Content starts
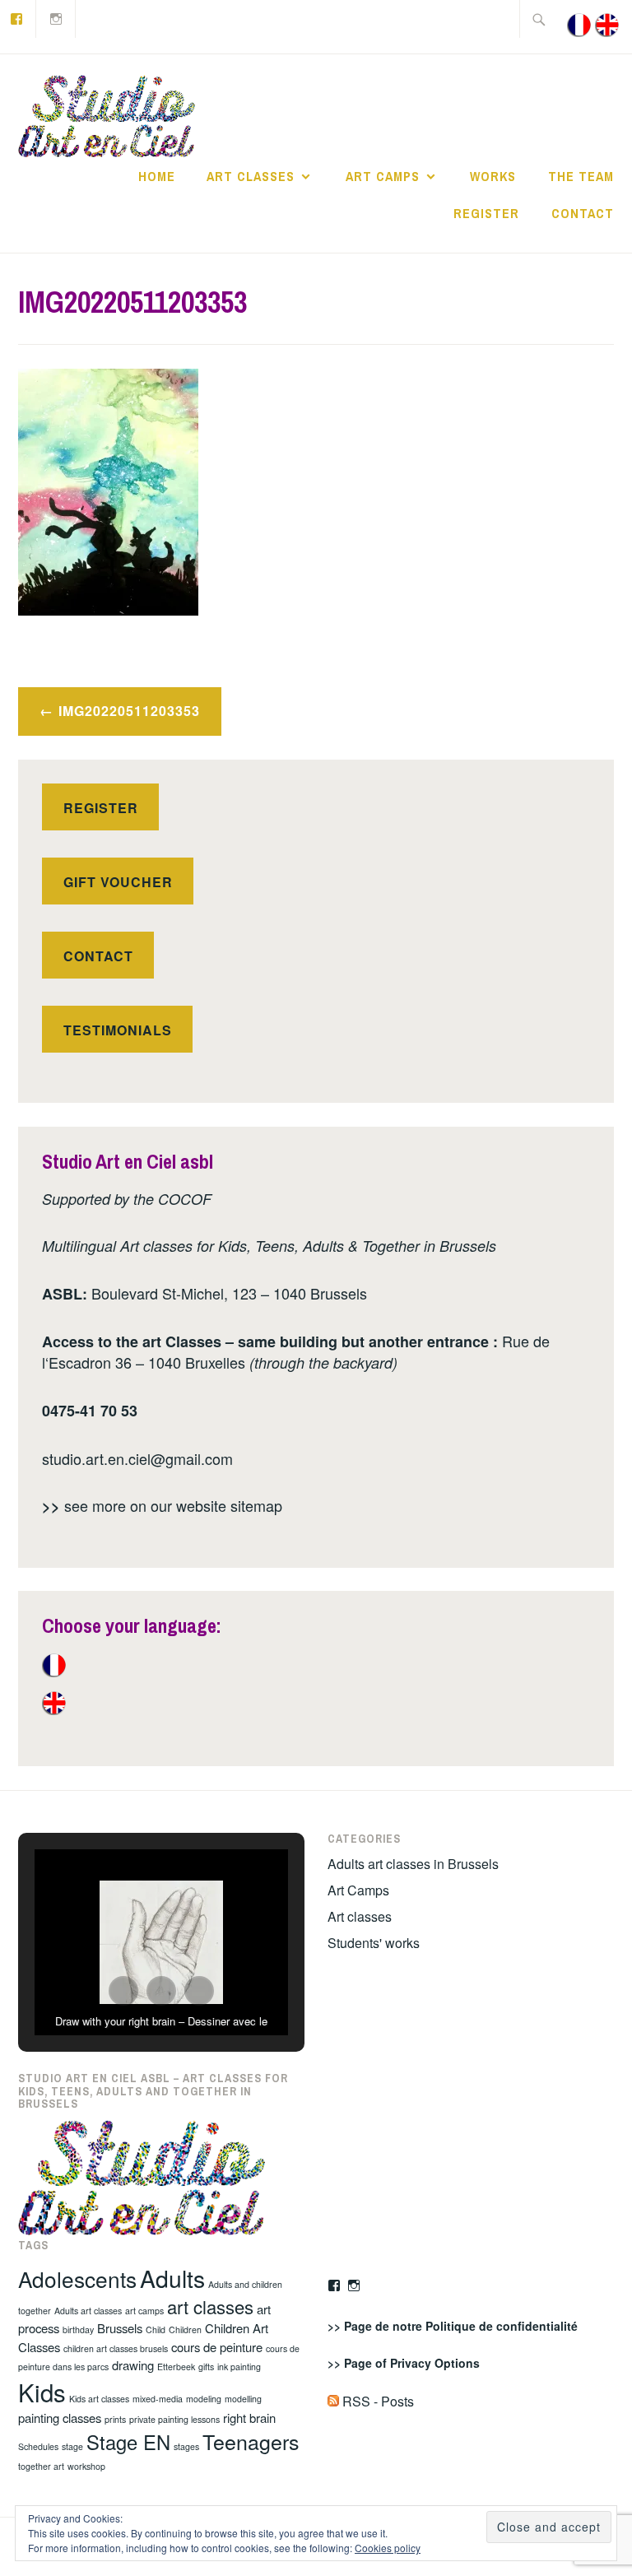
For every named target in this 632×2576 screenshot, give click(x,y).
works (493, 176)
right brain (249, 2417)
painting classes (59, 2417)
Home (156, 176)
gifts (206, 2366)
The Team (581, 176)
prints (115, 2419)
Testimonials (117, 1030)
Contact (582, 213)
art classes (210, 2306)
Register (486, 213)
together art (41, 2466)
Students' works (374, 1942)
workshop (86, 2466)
Content ends
Content starts
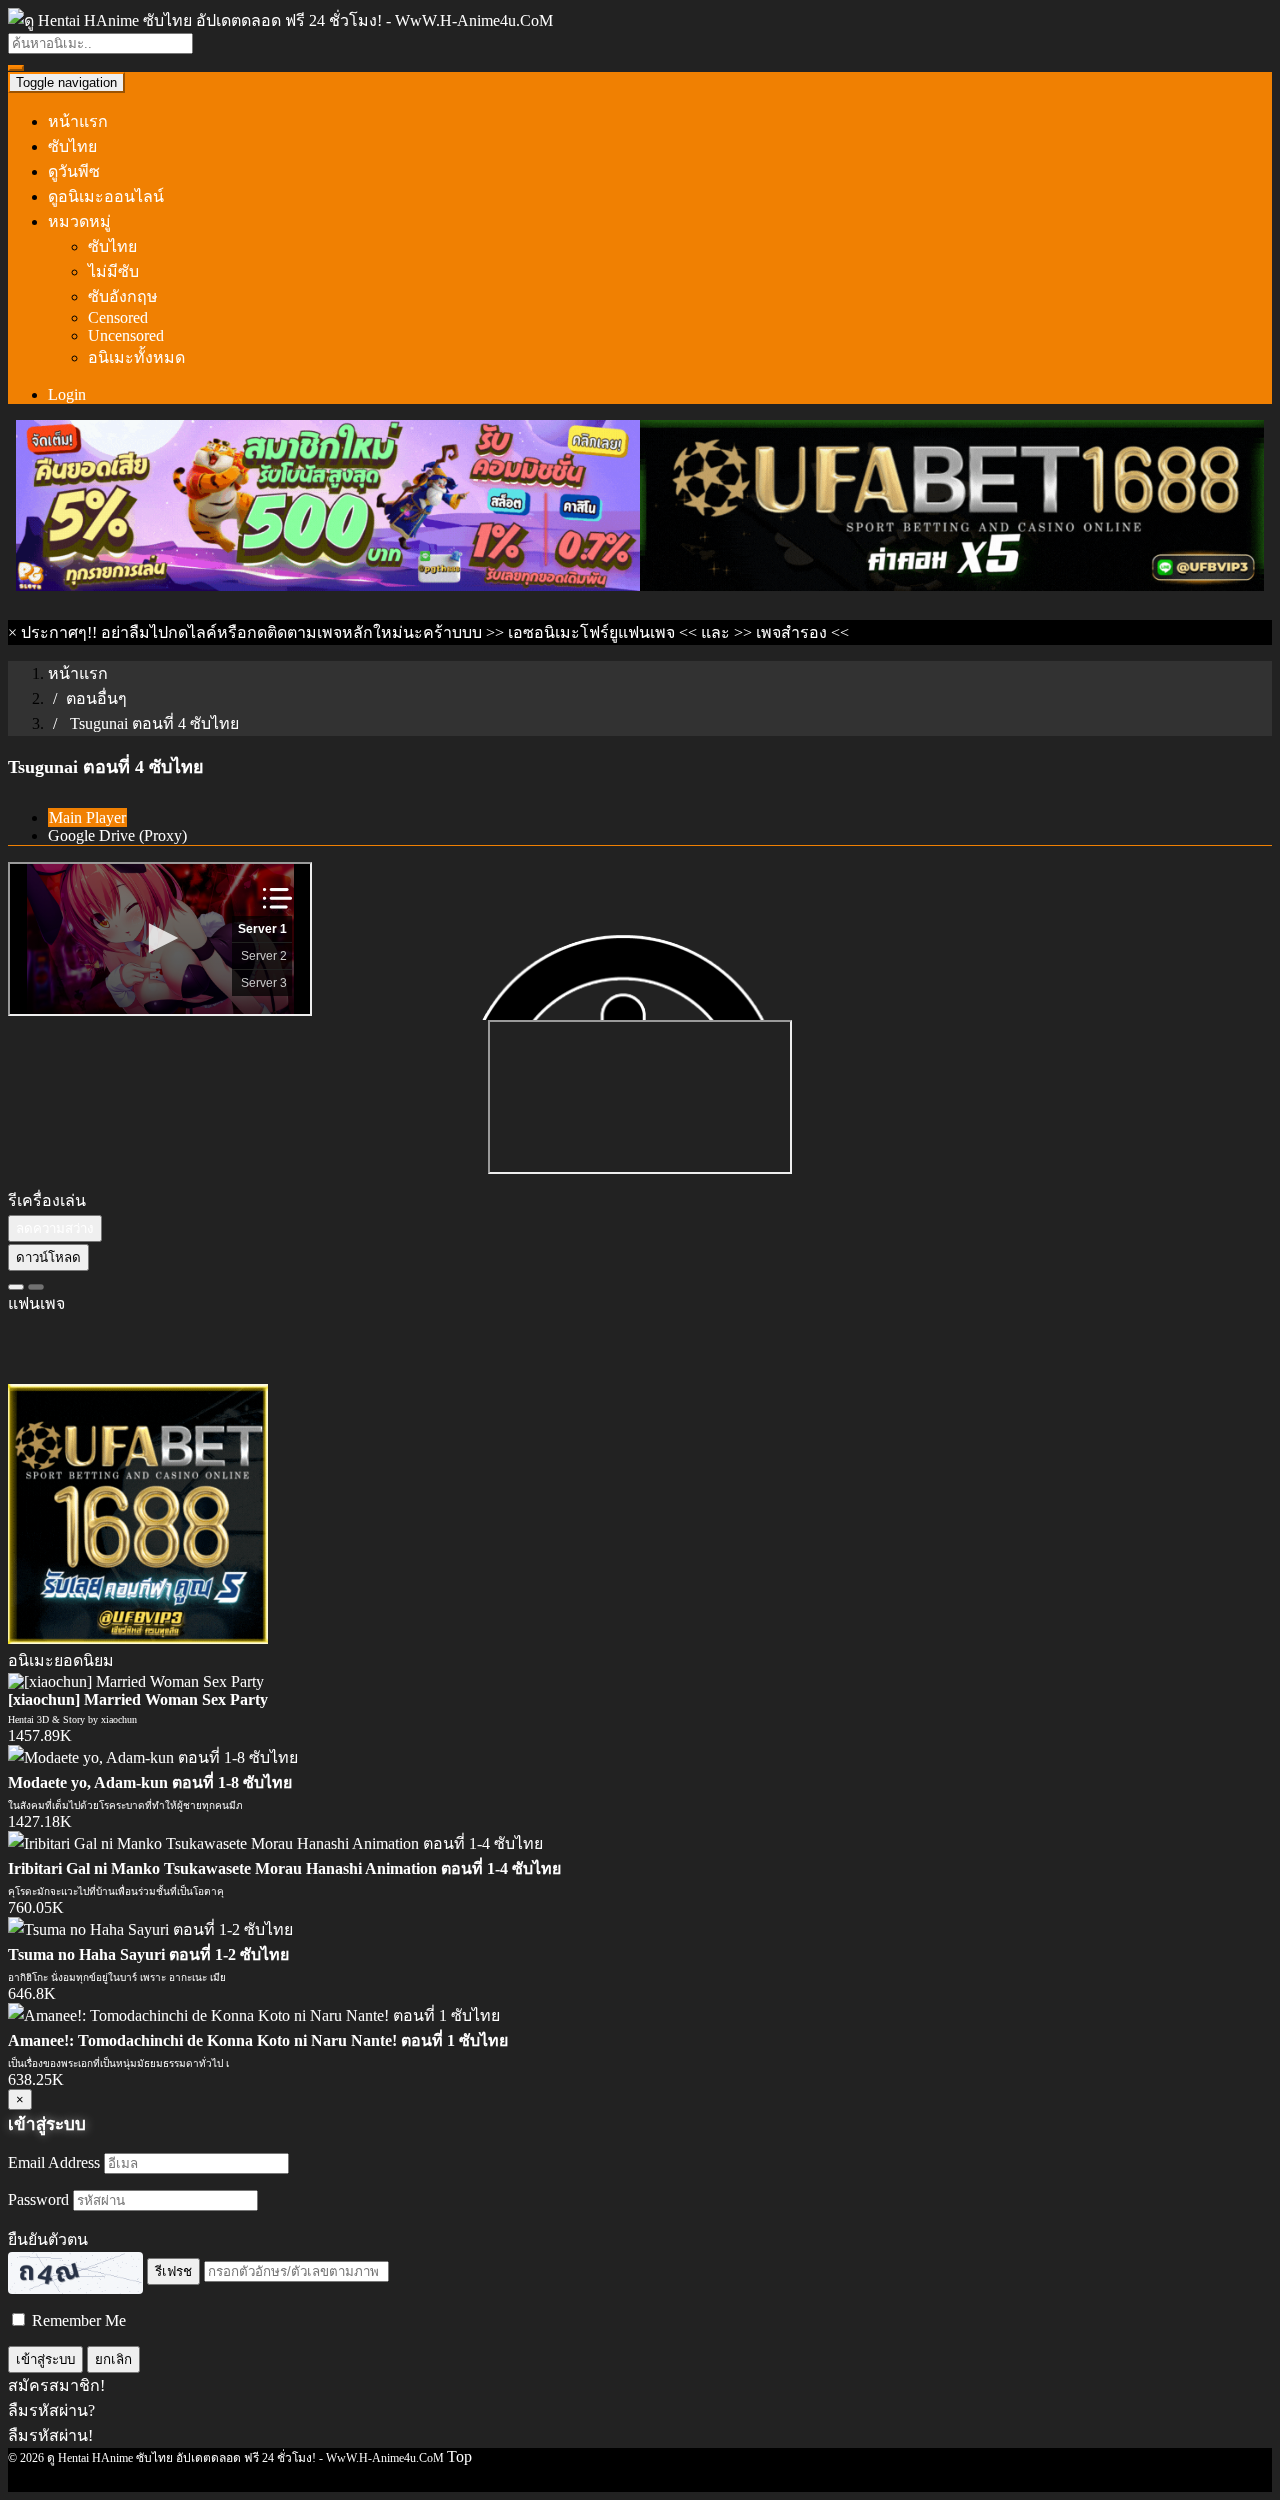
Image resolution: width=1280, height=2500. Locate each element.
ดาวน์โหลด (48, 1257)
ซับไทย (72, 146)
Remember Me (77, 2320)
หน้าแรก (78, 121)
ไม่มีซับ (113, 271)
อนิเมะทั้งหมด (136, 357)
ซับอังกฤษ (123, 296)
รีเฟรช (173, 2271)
Content ends
→ **REQUIREMENT**
Whatever else the listing above holds, retype exactly only the lines from the one containing "Register (486, 213)" to the one containing "workshop (86, 2466)", both ends kept.

→ **EXERCISE SOLUTION**
Register (486, 213)
together art (41, 2466)
Students' works (374, 1942)
workshop (86, 2466)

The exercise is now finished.